**Questions**
(a) D'après l'extrait sur Apple, quelle part l'entreprise prélève-t-elle sur les applications proposées sur l'App Store ?
(b) Citez l'extrait sur Apple de « Si puissante soit-elle, la » à « marchés de capitaux. ».
(c) Selon l'extrait sur Apple, dans quel but l'entreprise a-t-elle remplacé son numéro 2 ?

**Extrait du document**
────
Si puissante soit-elle, la multinationale Apple répond elle-même à un maître : le capital mondial. L'entreprise a beau prélever, en garde-barrière du Moyen Age, 15 à 30% sur les applications proposées sur l'App Store, elle se sent menacée par son retard en matière d'intelligence artificielle qui lui vaut déjà les foudres de Wall Street et demain, peut-être, la fuite d'utilisateurs au profit d'autres systèmes d'exploitation comme Android et HarmonyOS, de Huawei (qui a détrôné le sien, iOS, en Chine). En remplaçant son numéro 2 pour apaiser les sceptiques, Apple a révélé la triste vérité : le contrôle autoritaire qu'elle exerce sur les développeurs d'applications n'est rien face aux diktats des marchés de capitaux.
────
**Données**

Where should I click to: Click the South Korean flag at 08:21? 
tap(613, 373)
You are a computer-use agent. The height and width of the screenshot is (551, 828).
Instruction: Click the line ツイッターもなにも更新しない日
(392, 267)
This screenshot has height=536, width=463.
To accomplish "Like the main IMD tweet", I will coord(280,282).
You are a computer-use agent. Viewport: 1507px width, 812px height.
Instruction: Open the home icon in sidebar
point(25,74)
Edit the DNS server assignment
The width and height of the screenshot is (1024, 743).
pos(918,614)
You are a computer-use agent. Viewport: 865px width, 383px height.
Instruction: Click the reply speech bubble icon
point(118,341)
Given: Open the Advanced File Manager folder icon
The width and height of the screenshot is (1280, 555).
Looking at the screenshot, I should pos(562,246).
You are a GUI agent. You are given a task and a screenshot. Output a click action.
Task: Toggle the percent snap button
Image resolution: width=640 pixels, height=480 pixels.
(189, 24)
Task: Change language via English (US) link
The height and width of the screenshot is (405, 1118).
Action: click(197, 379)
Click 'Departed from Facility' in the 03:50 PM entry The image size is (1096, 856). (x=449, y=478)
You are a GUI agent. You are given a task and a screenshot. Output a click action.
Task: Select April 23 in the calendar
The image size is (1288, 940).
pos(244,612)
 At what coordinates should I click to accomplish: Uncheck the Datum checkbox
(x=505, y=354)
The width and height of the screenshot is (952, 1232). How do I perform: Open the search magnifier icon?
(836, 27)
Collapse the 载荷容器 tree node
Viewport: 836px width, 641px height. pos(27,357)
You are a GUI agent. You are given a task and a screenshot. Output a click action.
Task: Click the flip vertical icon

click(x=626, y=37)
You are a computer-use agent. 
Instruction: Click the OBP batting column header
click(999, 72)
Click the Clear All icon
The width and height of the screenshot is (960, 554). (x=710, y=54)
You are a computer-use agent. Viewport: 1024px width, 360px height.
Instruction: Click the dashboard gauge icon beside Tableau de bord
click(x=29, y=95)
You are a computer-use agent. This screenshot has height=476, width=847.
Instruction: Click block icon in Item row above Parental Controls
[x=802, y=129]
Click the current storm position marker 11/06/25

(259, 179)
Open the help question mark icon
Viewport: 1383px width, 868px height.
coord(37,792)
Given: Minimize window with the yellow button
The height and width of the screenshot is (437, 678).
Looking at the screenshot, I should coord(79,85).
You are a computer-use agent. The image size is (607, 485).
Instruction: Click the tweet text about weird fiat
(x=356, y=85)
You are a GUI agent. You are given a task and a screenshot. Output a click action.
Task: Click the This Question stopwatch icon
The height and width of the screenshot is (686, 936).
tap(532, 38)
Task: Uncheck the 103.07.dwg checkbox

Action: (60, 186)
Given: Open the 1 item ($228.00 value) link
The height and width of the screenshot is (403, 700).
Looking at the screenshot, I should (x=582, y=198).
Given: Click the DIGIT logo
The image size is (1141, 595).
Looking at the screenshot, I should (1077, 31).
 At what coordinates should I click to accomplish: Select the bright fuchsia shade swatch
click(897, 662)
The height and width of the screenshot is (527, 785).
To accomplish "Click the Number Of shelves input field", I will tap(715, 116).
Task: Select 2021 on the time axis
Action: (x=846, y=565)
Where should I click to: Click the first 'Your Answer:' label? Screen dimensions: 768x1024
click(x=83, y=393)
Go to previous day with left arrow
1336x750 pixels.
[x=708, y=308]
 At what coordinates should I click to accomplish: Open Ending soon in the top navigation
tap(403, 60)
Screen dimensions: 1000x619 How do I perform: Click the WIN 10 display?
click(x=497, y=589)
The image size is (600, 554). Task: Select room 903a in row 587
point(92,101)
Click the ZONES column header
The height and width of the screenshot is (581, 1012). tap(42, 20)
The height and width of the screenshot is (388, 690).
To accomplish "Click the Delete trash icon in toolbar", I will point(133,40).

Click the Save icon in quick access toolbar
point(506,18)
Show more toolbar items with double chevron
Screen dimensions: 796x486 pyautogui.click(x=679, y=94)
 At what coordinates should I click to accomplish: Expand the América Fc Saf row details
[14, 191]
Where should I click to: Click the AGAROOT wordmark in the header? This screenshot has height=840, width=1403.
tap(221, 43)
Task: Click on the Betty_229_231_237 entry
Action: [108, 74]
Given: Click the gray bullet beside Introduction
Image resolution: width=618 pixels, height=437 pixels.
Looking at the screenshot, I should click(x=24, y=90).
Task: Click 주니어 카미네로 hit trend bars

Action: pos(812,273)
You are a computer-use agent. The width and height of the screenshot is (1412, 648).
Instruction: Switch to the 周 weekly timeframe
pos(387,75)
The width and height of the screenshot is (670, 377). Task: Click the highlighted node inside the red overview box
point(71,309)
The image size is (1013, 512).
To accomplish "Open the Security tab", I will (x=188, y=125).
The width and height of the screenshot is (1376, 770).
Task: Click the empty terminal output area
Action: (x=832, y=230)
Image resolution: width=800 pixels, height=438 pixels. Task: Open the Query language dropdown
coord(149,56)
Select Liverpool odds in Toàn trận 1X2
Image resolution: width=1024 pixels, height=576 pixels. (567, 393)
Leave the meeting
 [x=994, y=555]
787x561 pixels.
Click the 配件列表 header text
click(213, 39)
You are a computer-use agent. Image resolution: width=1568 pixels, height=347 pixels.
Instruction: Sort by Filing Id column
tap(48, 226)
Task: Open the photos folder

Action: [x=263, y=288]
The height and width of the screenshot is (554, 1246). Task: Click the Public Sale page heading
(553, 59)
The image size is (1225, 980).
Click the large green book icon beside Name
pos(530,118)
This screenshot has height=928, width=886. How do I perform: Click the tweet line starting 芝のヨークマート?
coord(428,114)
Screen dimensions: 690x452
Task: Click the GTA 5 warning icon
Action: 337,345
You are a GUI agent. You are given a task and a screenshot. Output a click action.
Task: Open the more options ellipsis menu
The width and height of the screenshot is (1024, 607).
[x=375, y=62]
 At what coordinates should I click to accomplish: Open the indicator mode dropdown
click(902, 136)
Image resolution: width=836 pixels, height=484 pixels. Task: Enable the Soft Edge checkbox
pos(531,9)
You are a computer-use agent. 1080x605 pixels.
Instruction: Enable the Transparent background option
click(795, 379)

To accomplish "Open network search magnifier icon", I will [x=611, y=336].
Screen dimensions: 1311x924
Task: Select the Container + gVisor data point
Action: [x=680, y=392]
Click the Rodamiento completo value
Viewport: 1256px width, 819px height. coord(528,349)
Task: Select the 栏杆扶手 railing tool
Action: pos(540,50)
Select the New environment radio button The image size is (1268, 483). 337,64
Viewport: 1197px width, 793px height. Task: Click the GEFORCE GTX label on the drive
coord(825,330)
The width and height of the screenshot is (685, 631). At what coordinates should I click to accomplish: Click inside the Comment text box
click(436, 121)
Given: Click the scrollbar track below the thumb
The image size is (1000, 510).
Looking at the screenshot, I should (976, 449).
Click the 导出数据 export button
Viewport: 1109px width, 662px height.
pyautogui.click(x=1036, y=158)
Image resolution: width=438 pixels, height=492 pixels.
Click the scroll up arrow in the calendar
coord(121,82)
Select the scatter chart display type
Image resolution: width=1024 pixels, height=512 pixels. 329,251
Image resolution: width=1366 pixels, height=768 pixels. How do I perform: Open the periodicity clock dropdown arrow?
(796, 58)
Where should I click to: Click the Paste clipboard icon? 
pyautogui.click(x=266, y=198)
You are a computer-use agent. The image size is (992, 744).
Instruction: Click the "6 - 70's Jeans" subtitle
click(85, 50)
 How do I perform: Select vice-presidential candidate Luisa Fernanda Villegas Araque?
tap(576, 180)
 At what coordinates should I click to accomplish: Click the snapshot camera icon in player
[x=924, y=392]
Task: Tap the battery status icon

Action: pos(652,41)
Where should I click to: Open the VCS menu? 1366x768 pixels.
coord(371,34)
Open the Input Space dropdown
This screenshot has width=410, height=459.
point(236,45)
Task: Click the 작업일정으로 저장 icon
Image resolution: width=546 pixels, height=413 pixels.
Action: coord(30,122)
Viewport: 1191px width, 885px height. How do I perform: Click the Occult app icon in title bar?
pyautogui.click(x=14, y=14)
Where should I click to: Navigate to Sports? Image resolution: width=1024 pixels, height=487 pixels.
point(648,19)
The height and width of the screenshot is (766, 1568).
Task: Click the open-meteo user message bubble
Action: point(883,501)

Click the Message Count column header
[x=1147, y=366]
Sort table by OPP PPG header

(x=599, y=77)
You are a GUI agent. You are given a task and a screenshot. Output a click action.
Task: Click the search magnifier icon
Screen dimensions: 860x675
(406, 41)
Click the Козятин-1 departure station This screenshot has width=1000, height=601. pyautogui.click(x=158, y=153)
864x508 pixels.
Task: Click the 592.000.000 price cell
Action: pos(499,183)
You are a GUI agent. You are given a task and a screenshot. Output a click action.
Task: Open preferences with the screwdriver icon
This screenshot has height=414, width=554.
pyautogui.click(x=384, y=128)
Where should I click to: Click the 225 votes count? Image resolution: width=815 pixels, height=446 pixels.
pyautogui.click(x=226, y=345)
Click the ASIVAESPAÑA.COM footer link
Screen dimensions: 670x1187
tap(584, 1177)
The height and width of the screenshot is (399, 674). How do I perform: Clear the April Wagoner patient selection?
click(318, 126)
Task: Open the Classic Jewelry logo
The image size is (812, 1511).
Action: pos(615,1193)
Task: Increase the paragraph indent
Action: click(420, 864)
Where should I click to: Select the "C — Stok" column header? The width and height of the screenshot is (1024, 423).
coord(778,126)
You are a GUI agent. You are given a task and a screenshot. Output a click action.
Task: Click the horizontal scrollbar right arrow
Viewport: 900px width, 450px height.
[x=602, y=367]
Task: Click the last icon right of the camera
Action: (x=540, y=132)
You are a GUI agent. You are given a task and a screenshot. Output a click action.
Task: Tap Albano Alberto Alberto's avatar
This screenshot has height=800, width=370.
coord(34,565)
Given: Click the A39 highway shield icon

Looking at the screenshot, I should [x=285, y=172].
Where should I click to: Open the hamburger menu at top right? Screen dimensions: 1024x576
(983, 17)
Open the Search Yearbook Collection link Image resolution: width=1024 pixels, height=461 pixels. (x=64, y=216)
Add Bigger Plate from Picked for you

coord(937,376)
────
**Réponses**
(a) De 15 à 30 %.

(b)
Si puissante soit-elle, la multinationale Apple répond elle-même à un maître : le capital mondial. L'entreprise a beau prélever, en garde-barrière du Moyen Age, 15 à 30% sur les applications proposées sur l'App Store, elle se sent menacée par son retard en matière d'intelligence artificielle qui lui vaut déjà les foudres de Wall Street et demain, peut-être, la fuite d'utilisateurs au profit d'autres systèmes d'exploitation comme Android et HarmonyOS, de Huawei (qui a détrôné le sien, iOS, en Chine). En remplaçant son numéro 2 pour apaiser les sceptiques, Apple a révélé la triste vérité : le contrôle autoritaire qu'elle exerce sur les développeurs d'applications n'est rien face aux diktats des marchés de capitaux.

(c) Apple a remplacé son numéro 2 pour apaiser les sceptiques. L'extrait y voit la preuve que le contrôle qu'elle exerce sur les développeurs d'applications n'est rien face aux diktats des marchés de capitaux.